#### Records provided ####

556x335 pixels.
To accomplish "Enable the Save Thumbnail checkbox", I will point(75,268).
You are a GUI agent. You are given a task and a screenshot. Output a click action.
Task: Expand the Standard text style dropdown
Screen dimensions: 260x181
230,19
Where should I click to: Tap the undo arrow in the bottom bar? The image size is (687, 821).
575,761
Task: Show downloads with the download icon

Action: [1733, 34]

####
#### Records provided ####

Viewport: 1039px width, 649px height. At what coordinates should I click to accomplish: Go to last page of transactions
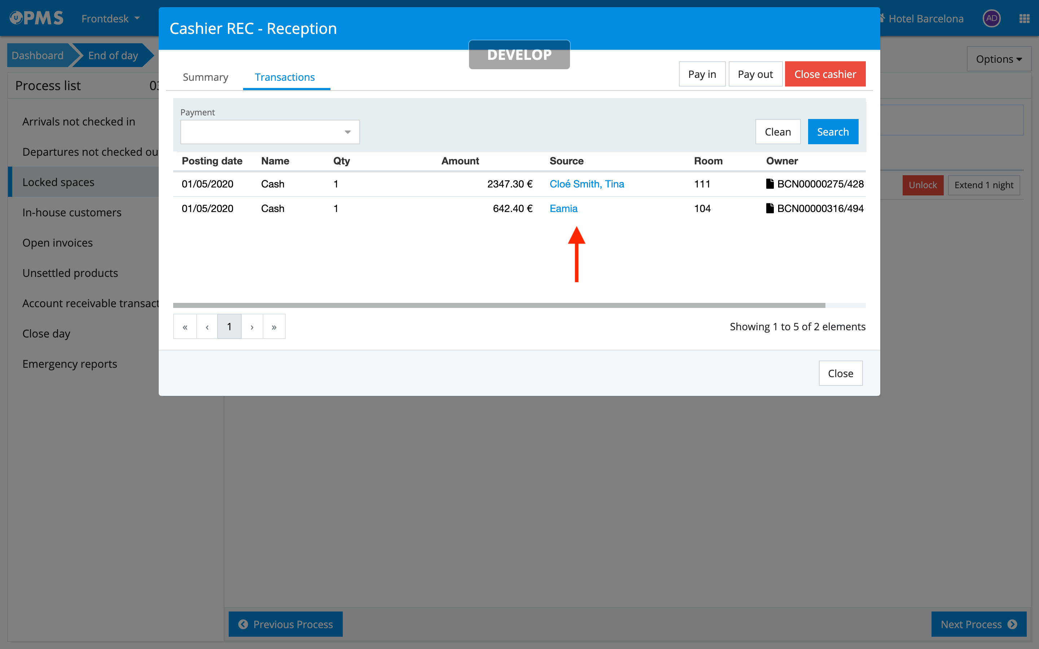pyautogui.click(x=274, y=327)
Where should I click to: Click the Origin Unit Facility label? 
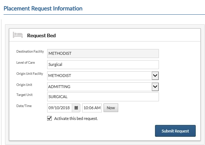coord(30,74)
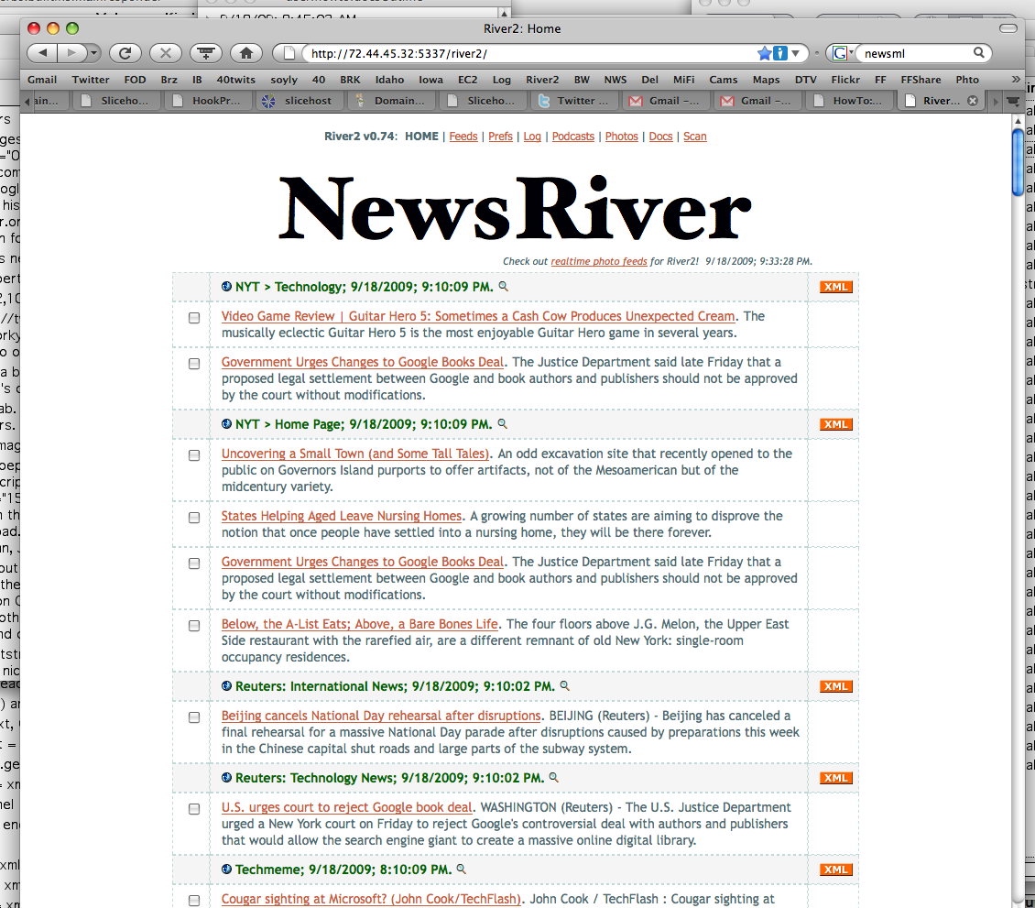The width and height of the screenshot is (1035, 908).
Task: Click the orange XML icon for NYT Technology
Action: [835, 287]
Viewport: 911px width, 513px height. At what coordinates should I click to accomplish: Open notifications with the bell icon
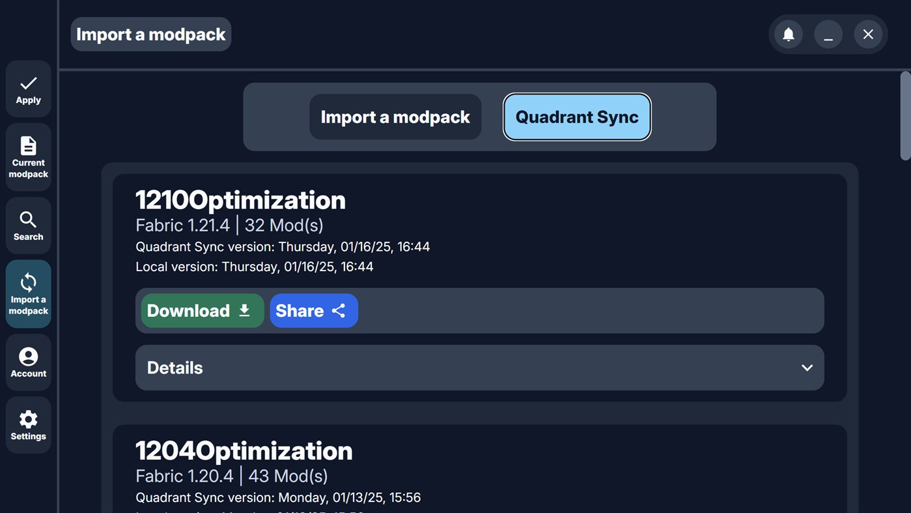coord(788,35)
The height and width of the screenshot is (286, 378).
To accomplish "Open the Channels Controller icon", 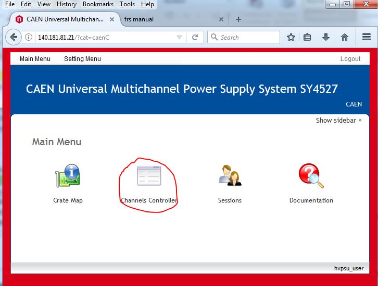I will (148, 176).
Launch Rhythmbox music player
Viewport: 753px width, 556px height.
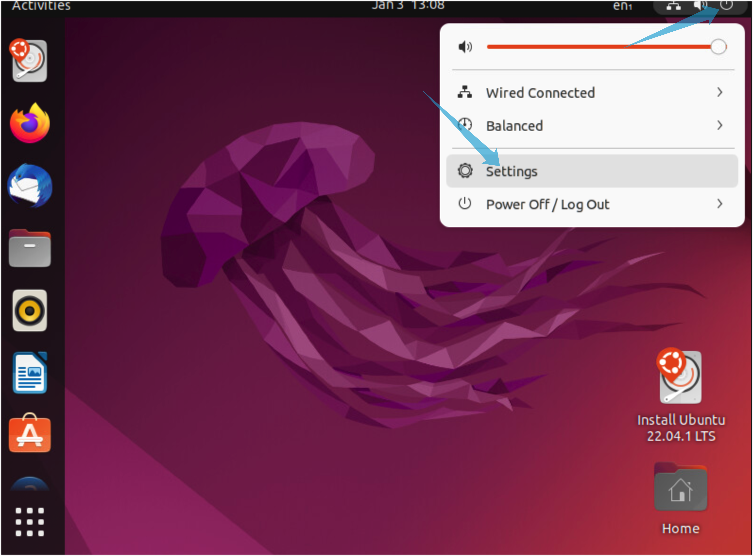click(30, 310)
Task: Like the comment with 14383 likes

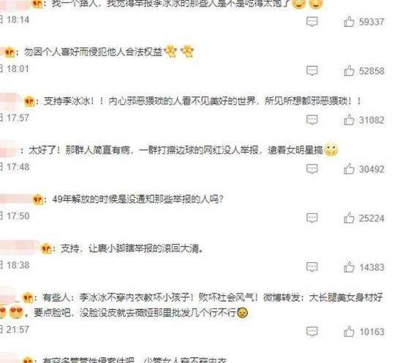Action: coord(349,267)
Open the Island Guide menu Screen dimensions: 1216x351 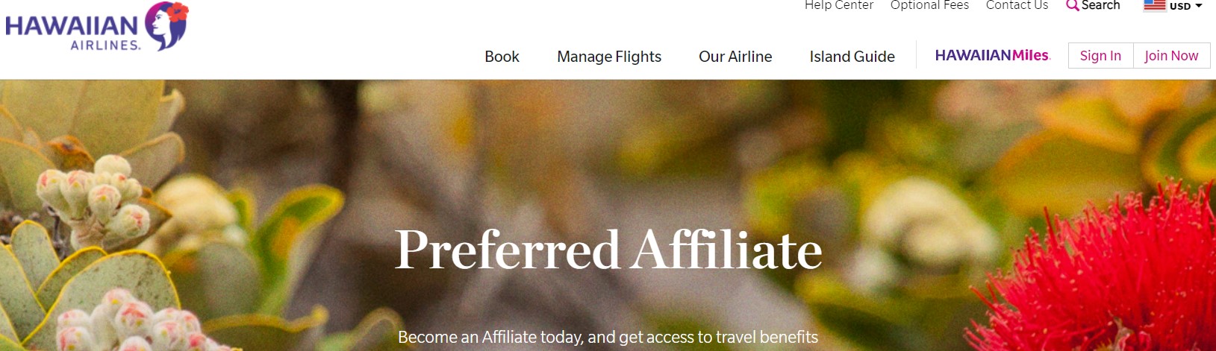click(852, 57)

####

# [Directive]
Repeat the records verbatim from the line with "556x335 pixels." up to and including the line with "Action: [1733, 34]".

# [Answer in full]
556x335 pixels.
To accomplish "Enable the Save Thumbnail checkbox", I will point(75,268).
You are a GUI agent. You are given a task and a screenshot. Output a click action.
Task: Expand the Standard text style dropdown
Screen dimensions: 260x181
230,19
Where should I click to: Tap the undo arrow in the bottom bar? The image size is (687, 821).
575,761
Task: Show downloads with the download icon

Action: [1733, 34]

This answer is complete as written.